A company phone, however, is one where the contract to provide the phone is in the name of the company (or employer). If the phone is in the name of the employee the exemption does not apply, and the phone will be taxable to the extent that it is used privately. This can produce a substantial tax charge - see below.
If an employee has a second phone in the company name on which private calls are made this is fully taxable – although employees may choose which is the benefit phone for the year. Details of how to compute the benefit in kind on a taxable phone are below.
At present BlackBerrys and other PDA’s are regarded as computers, but you should bear in mind that with advances in telephone technology this could change.
Computing the benefit in kind
Where a phone is taxable, the first step is to accumulate the total of all of the bills for the tax year. This total can be reduced by deducting the costs which relate wholly and exclusively to the business use.
Unfortunately air time charges (minimum contract price) are not wholly and exclusively business where the phone had private use as they provide the phone for private as well as business use, so no deduction is available in respect of the basic contract charges. Only "out of bundle" minutes relating to business calls would therefore be deducted, leaving the full contract payments plus any private out of bundle minutes as the taxable benefit.

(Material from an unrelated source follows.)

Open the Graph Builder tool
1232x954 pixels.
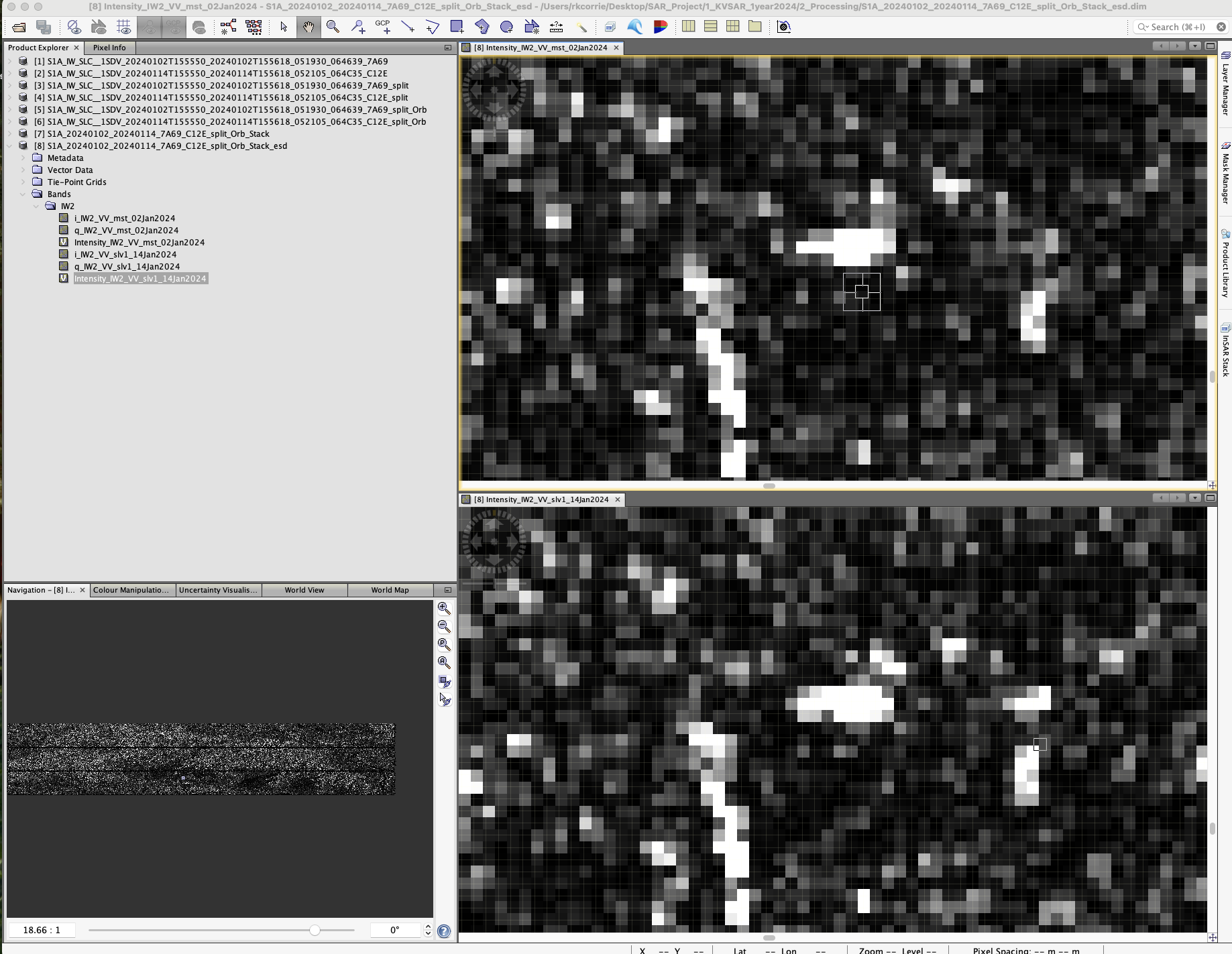(x=228, y=27)
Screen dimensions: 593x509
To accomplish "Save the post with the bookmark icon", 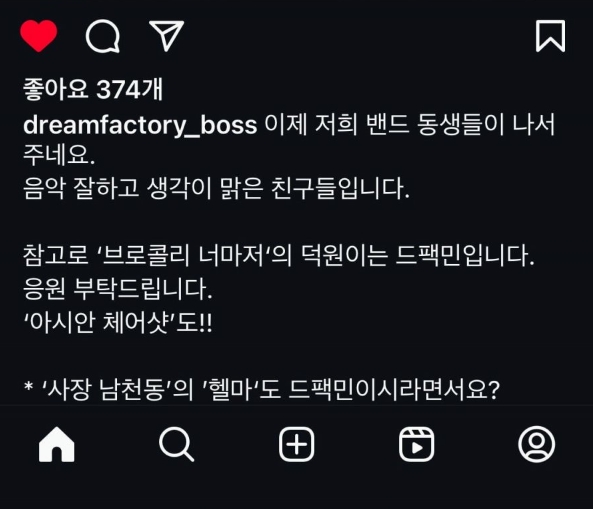I will click(x=550, y=36).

There would also be a benefit calculated at 20% of the list price of the handset, but as these are often free of charge in relation to contract phones, this may not be an issue.
HMRC Example
The following example is provided in the Employment Income Manual, and although in connection with an employee provided phone, is quoted in other parts of the manual.
“EIM 32951. A construction engineer often works out of the office on construction sites. She uses a mobile phone so that she can keep in touch with the office. The phone is mainly used for business calls.
The tariff for the mobile phone includes up to 10 minutes of free calls each month. In one month she pays £22, which is the rental charge only, because her total calls, all of which were business calls, amounted to 8 minutes. No deduction can be permitted because no expense has been incurred in making the business calls.
The following month she pays £28, which is £22 for rental and £6 for calls. Calls that are charged are paid for at a rate of 20p per minute. In the month she made calls totalling 40 minutes, of which 30 minutes were for business and 10 minutes were private. A deduction should be permitted for the cost of business calls. The amount that can be deducted is £4.50, which is 75% of the call charges, because 75% of the total call time was made up of business calls.”
Phone in employee name
Where the phone contract is in the name of the employee, the benefit is calculated in the same way as described above, so no deduction is available for contract charges. However, when a phone is provided in this way, the payments made by the employer should really be put through the payroll, as the phone is not taxed under the benefit in kind rules. The company is paying a liability due by the employee, and this counts as pay for tax and NIC purposes. This means that Class 1 NIC's, not Class 1A are due on the payments, with a consequent employee liability unless they earn in excess of the Upper Earnings limit. This issue is likely to become more common next year due to the huge hike we have seen in the Upper Earnings Limit.
And the VAT
When the phone is in the name of the employer, VAT may be recovered in respect of the business use. The employer should apportion the VAT recovery - HMRC accept a sample based approach to restricting the VAT rather than requiring detailed analysis of overy bill.
If the phone is in the employee's name then no VAT is recoverable, as the VAT is not incurred by the employer.